厨房業界の取材先から広がった人脈

厨房業界の取材を始めたばかりの社会人の駆け出しの頃、この業界の関わりが広範囲であることを知って、面倒だというよりも、さまざまな行政機関に行けることに期待をいだきました。厨房機器は機械であるので通産省(現在は経済産業省)、火災関係の安全は自治省(現在は総務省)、学校給食は文部省(現在は文部科学省)、病院給食と福祉給食は厚生省(現在は厚生労働省)、産業給食は労働省(現在は厚生労働省)、自衛隊給食は防衛庁(現在は防衛省)、食材は農林水産省といったように多くの行政機関に渡っていました。
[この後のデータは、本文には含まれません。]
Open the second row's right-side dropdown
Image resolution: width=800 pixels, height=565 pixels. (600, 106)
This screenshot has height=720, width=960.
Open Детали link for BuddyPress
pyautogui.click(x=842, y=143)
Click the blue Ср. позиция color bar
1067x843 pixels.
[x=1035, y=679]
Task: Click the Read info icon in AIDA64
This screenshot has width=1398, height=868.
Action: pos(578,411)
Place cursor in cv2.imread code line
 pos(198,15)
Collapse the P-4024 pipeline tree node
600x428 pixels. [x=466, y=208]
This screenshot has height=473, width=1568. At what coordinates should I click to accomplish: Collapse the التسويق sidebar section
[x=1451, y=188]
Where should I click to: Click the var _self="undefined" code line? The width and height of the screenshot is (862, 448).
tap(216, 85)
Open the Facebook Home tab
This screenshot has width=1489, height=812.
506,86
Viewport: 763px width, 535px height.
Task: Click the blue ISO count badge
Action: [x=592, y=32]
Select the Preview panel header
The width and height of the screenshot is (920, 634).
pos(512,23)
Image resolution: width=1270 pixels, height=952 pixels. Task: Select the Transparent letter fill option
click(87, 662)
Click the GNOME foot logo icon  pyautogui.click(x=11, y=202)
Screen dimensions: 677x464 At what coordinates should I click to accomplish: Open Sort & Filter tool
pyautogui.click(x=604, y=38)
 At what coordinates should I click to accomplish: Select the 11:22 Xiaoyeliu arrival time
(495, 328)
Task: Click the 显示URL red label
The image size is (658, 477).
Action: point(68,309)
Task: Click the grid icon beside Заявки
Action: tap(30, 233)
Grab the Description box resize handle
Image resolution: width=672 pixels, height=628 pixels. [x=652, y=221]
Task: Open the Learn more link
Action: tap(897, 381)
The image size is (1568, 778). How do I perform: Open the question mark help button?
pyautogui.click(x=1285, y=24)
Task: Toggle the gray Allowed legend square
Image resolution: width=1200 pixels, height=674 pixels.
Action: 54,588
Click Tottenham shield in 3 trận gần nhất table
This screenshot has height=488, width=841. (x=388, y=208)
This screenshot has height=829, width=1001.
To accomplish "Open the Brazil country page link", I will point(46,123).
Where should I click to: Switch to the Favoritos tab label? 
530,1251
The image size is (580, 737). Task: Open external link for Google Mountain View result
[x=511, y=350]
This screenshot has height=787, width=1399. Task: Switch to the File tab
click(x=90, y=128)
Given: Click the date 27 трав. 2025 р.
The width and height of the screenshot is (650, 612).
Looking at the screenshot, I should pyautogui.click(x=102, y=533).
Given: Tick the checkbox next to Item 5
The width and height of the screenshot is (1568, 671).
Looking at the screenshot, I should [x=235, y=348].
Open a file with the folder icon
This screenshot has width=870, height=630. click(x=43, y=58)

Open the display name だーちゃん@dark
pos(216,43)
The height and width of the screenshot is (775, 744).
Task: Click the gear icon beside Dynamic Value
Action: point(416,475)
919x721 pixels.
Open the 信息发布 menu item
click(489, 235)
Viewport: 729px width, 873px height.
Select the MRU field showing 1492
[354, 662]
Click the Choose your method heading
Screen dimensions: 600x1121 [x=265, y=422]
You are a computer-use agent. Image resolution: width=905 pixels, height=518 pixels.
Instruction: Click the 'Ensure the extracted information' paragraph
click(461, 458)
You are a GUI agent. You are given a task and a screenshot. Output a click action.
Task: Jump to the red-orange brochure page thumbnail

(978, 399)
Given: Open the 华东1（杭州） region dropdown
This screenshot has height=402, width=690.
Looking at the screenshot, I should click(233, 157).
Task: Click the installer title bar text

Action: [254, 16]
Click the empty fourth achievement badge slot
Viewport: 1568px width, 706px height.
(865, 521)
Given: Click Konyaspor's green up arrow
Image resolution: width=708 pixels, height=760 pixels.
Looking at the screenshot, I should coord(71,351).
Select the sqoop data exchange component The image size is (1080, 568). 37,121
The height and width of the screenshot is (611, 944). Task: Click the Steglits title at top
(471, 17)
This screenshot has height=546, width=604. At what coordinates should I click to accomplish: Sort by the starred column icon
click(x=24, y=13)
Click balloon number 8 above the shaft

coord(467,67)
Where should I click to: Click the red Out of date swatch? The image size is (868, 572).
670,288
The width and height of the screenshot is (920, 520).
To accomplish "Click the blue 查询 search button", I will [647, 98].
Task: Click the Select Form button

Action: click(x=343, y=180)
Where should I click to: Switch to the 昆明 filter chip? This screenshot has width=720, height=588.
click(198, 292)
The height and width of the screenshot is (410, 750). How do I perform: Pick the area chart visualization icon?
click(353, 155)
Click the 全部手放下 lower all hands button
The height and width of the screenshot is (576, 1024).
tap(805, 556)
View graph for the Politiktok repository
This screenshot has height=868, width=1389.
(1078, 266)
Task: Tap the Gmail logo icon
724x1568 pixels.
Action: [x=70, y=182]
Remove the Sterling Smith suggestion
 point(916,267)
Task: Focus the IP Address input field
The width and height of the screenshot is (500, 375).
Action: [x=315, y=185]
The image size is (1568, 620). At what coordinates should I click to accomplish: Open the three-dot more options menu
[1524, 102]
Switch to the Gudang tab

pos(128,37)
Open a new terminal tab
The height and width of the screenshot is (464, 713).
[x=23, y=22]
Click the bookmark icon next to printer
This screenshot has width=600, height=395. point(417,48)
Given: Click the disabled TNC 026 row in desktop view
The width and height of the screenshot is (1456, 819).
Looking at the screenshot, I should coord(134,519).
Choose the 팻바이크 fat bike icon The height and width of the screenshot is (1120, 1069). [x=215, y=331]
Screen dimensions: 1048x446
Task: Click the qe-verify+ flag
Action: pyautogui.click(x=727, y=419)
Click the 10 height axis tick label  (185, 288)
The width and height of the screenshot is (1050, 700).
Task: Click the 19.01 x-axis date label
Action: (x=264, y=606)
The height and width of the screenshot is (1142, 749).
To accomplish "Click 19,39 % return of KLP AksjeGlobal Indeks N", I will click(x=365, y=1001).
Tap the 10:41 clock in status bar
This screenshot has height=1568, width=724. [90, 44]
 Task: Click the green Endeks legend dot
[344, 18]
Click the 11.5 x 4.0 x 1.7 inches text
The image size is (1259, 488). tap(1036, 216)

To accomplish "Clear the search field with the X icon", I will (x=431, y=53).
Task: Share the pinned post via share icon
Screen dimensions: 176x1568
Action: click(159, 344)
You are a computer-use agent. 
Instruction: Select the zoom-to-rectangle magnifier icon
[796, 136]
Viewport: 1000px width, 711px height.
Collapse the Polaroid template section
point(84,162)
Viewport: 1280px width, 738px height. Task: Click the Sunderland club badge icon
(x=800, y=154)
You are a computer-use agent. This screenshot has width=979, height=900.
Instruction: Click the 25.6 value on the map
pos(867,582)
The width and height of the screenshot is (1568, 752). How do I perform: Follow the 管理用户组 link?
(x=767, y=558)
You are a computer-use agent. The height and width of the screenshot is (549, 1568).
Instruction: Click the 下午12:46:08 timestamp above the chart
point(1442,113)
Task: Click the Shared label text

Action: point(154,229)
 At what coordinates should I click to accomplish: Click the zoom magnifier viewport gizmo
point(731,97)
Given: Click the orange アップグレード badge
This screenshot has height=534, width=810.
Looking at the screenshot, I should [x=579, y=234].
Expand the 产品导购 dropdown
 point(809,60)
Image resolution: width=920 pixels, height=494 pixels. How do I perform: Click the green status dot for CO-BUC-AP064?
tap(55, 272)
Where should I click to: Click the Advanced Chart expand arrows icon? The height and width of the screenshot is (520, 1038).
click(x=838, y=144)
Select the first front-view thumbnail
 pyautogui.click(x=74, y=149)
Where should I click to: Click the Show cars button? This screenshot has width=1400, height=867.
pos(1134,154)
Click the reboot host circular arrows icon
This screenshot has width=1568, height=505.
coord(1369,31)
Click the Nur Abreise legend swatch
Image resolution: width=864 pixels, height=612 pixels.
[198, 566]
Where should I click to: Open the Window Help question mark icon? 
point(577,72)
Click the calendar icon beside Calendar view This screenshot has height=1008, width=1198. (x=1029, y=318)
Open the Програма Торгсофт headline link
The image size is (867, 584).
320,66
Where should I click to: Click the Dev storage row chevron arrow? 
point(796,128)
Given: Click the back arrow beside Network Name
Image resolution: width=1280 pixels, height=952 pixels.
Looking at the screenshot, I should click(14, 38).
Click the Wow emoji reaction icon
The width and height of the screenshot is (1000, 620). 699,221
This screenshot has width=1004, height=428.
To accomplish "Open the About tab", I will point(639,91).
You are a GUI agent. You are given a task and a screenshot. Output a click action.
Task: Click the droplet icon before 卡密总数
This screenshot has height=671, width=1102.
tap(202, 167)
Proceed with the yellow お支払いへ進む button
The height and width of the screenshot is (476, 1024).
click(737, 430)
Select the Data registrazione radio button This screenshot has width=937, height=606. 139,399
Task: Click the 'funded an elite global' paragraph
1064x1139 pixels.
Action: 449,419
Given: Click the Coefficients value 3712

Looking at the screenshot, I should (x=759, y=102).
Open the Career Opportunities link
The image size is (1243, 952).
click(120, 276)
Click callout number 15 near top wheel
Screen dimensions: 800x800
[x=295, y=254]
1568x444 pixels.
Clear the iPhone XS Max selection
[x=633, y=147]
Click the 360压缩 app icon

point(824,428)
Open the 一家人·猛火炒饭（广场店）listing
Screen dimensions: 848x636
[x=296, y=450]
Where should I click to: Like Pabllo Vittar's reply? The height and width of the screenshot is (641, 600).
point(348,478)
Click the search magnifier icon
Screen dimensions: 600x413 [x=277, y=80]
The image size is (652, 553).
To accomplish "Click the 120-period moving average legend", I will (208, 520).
このような業界に関わることから、厨房業界は政治家との付き合いを重視していて、当時の日本厨房機器工業会(現在は日本厨房工業会)は業界代表が理事長、政治家が会長となっていました。別に厨房設備士会を設けていて、その会長も別の政治家でした。この先生方には『月刊厨房』の取材などで訪れ、その派閥の政治家も紹介してもらい、それぞれの厨房機器に関わる業界に影響力のある先生方も紹介されました。厨房業界に関わる両先生は、後に大臣となり、関わりのない業界に影響力のある先生方とも知り合いました。
これに別のルートで知り合っていた音楽業界、芸能界、テレビ業界に関わる政治家、医療や福祉、教育、食品に関わる政治家などと広がっていって、気づいたときには政治家のパーティー券を選挙が近づいてきたときや当選後、大臣就任時などに購入先を大量に探さなければならない状況になっていました。こうなるとブローカーかと言われるような状態で、さまざまな業界の人脈もできてきて、これが新たな仕事にもつながりました。
しかし、本業の研究や教育、執筆にかける時間が少なくなり、そんなしがらみから抜け出したいという気持ちもあって東京から離れることを模索していました。それがかなって岡山に移住できたのは60歳を超えてからのことでした。